Work to complete: Only an exact copy of the lines from the one containing "At what coordinates" through the last line of the material below belongs in the answer, with no pictures.

Data:
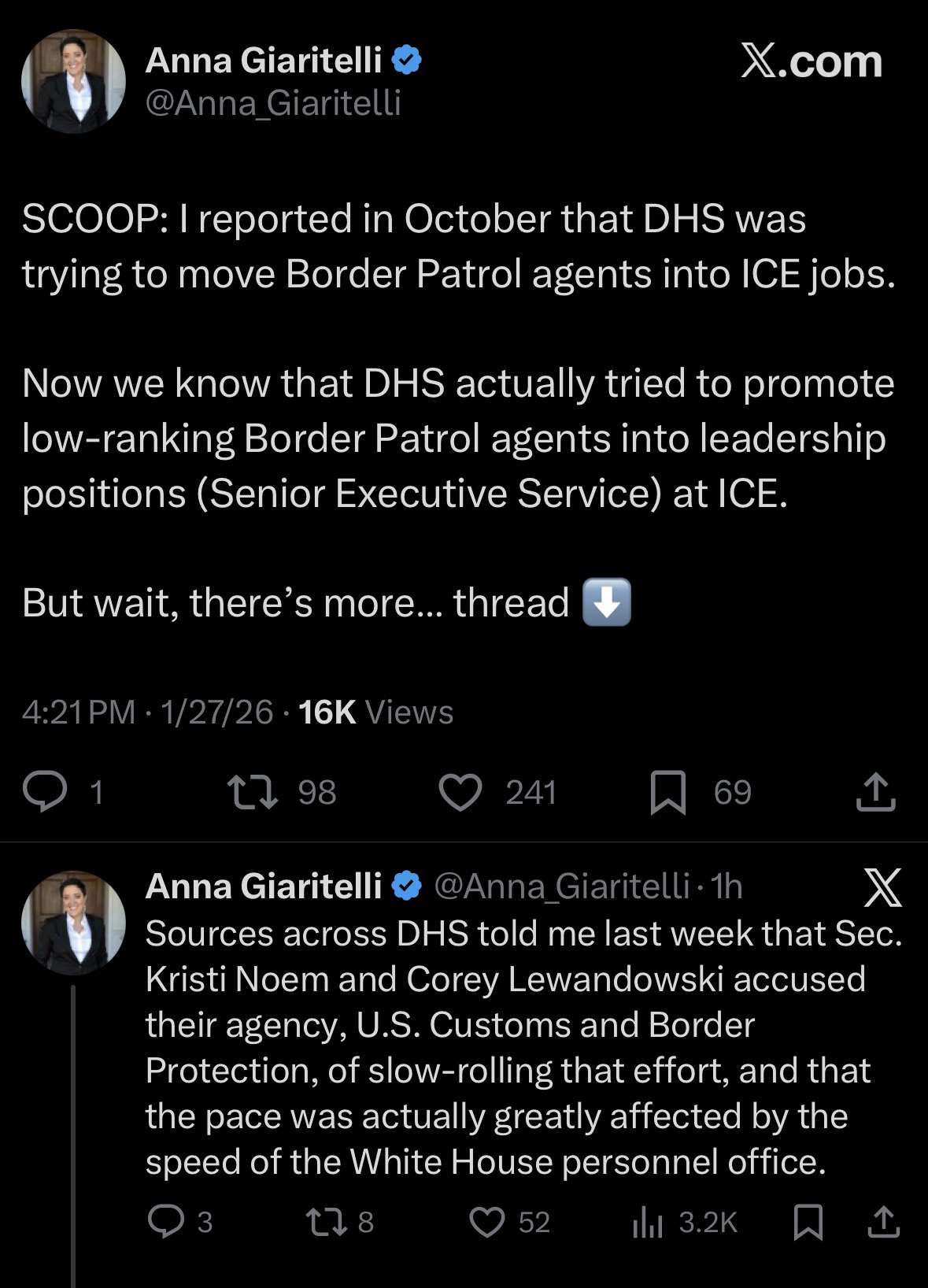Open Anna Giaritelli's name in main post
The image size is (928, 1288).
click(x=263, y=60)
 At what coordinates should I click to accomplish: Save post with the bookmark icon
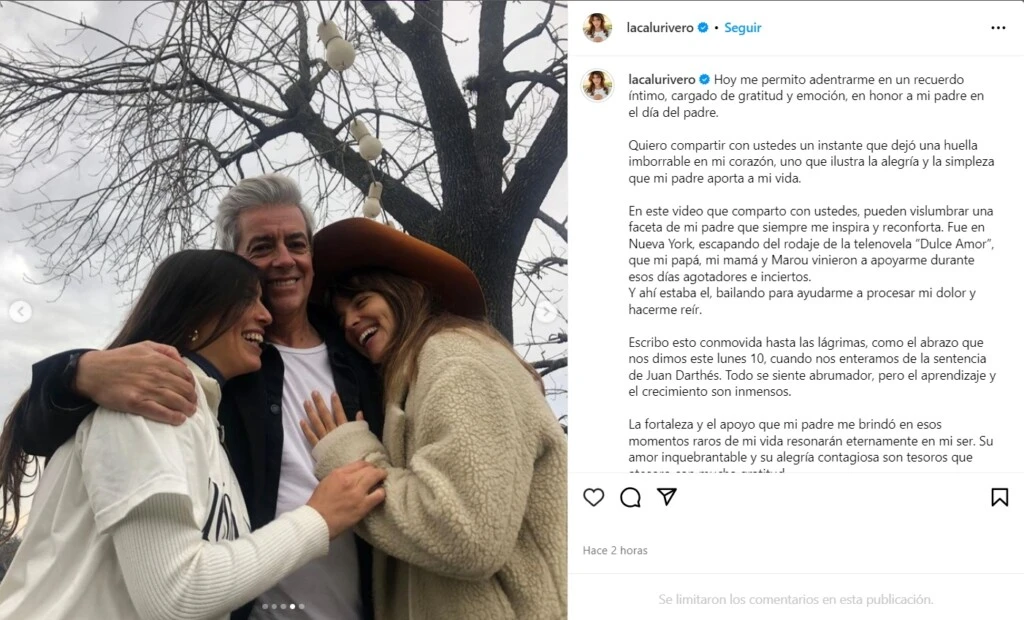(x=999, y=497)
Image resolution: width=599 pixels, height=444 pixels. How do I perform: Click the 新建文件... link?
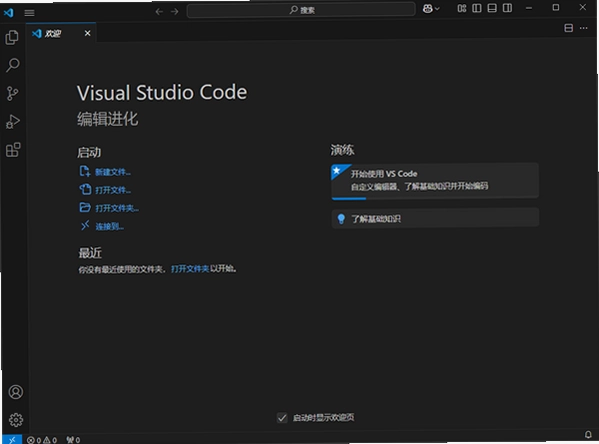[113, 172]
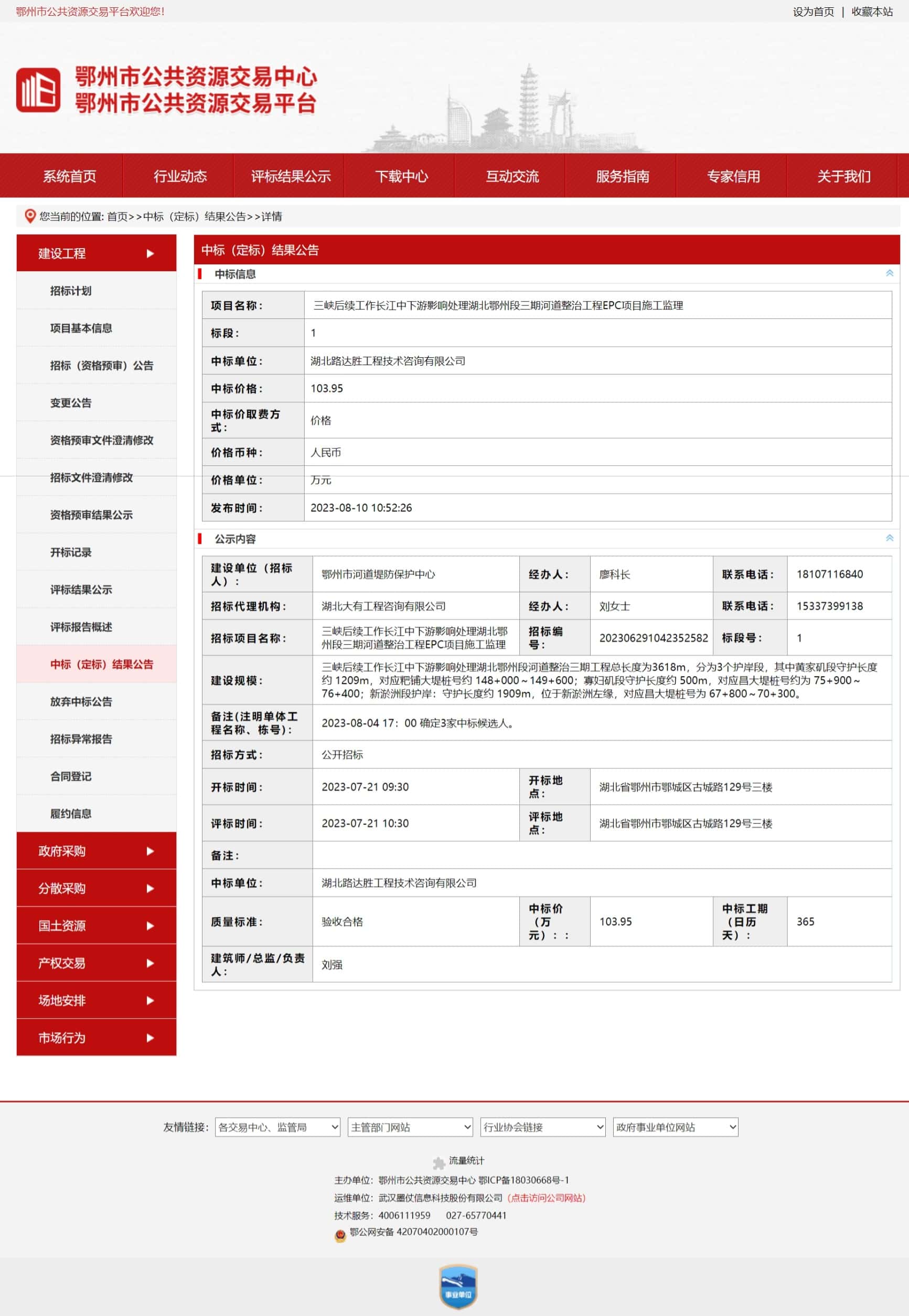Expand the 国土资源 sidebar category
909x1316 pixels.
click(97, 925)
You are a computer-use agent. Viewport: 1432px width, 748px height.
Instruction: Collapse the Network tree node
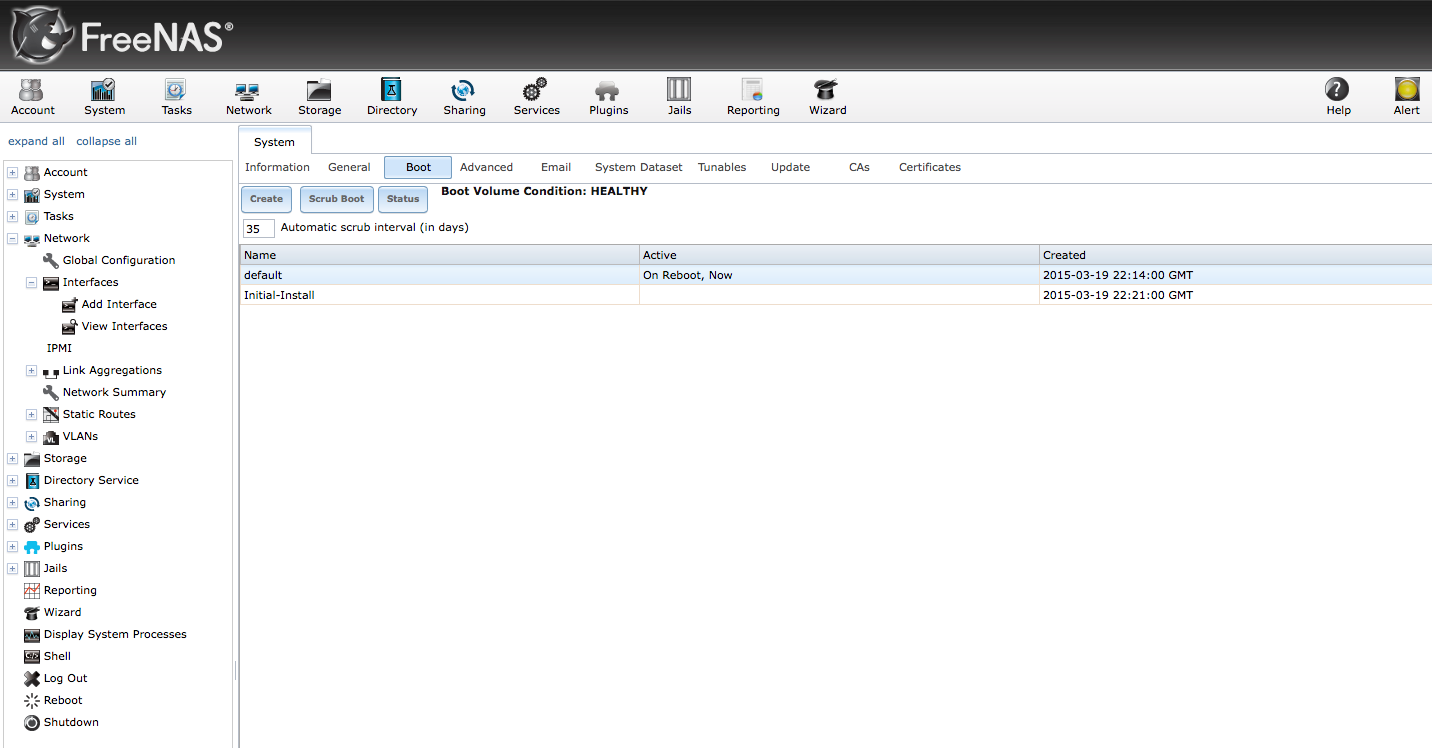coord(12,239)
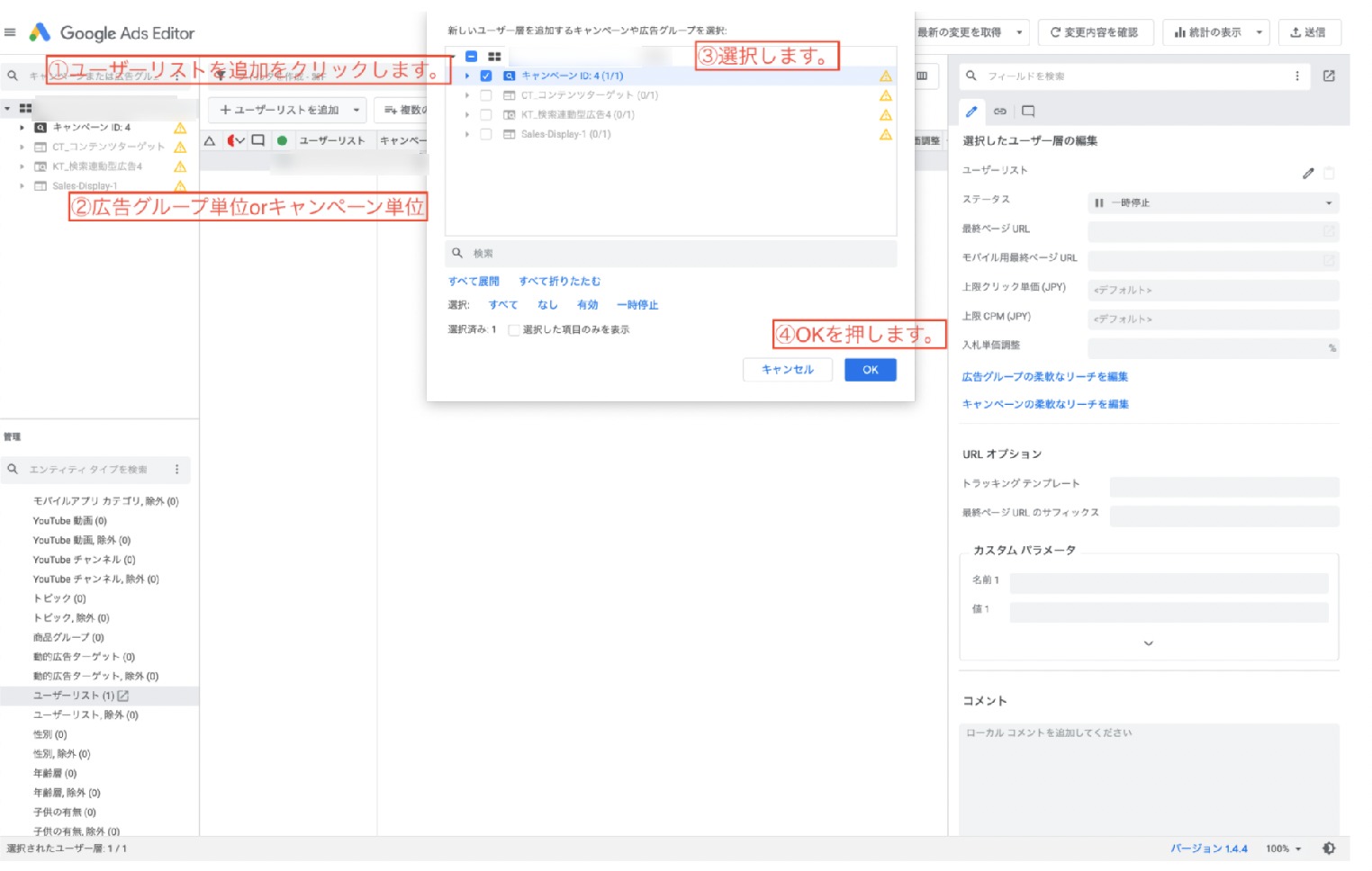Uncheck the キャンペーン ID: 4 checkbox in dialog
The height and width of the screenshot is (871, 1372).
pyautogui.click(x=486, y=76)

Result of the task:
 At what coordinates should I click to accomplish: Save post with the bookmark icon
(x=999, y=497)
Image resolution: width=599 pixels, height=444 pixels. How do I perform: Click the 新建文件... link?
[113, 172]
Expand the 国土资源 sidebar category
909x1316 pixels.
click(97, 925)
You are a computer-use agent. Viewport: 1432px width, 748px height.
Instruction: Collapse the Network tree node
coord(12,239)
Uncheck the キャンペーン ID: 4 checkbox in dialog
The height and width of the screenshot is (871, 1372).
pyautogui.click(x=486, y=76)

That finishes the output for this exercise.